A man goes to buy a motorbike before meeting his girlfriend’s parents for the first time. He finds an amazing looking model and asks the dealer what the price is. The dealer replies, “It’s only $1000, but there’s a catch. It’s not waterproof. When it rains, you have to rub vaseline over it or it will rust quickly.” The man accepts this and buys the motorbike.
He picks his girlfriend up that night on his new bike and they head to her parents’ house. As they approach, his girlfriend says to him “Listen, my parents are a bit weird. This might sound funny, but we have a rule that there’s no speaking at the dinner table. If you speak, you have to wash the dishes.”

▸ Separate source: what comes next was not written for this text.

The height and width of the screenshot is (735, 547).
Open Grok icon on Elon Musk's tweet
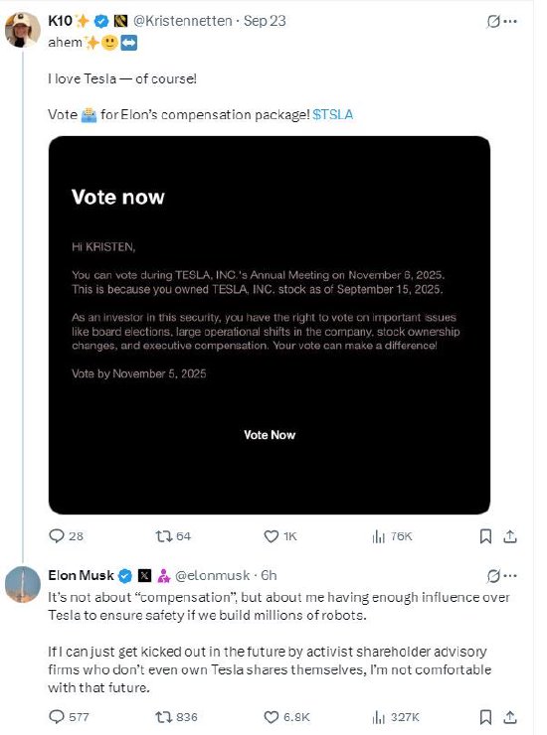tap(493, 576)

He’s a bit surprised, but replies that this is no problem, and he’d be glad to do the dishes. She adds “The only problem is, no-one has spoken at the dinner table for about 5 years. There is a MASSIVE pile of dishes in the kitchen.” The man is even more taken aback, but says, “that’s fine, I’ll just keep my mouth shut”.
They pull up outside the house and head inside, sit down and start eating. Minutes pass, and the man starts to grow annoyed at this silly household custom. He wonders how to annoy his girlfriend’s parents, and eventually leans across and starts kissing his girlfriend.
She’s a bit surprised, but responds, and her parents look annoyed but can’t say anything. Encouraged by this, he pulls his girlfriend onto the dinner table and has his way with her. Eventually they finish, he puts her back into her seat, and looks at her parents. They’re looking mighty pissed off but they don’t say a single word.
He thinks, “Well, the mother’s not bad looking…,” pulls her onto the dinner table, and has his way with her too. She doesn’t complain, the daughter is in a state of blissful exhaustion, the father looks extremely pissed, but he is allowed to finish and puts her back into her seat.
Just then it starts to rain. As he hears the drops, he remembers about his motorbike, stands up and takes a tube of vaseline out of his pocket. The father immediately stands up and yells “Okay, okay, I’ll do the fucking dishes, just don’t touch me!”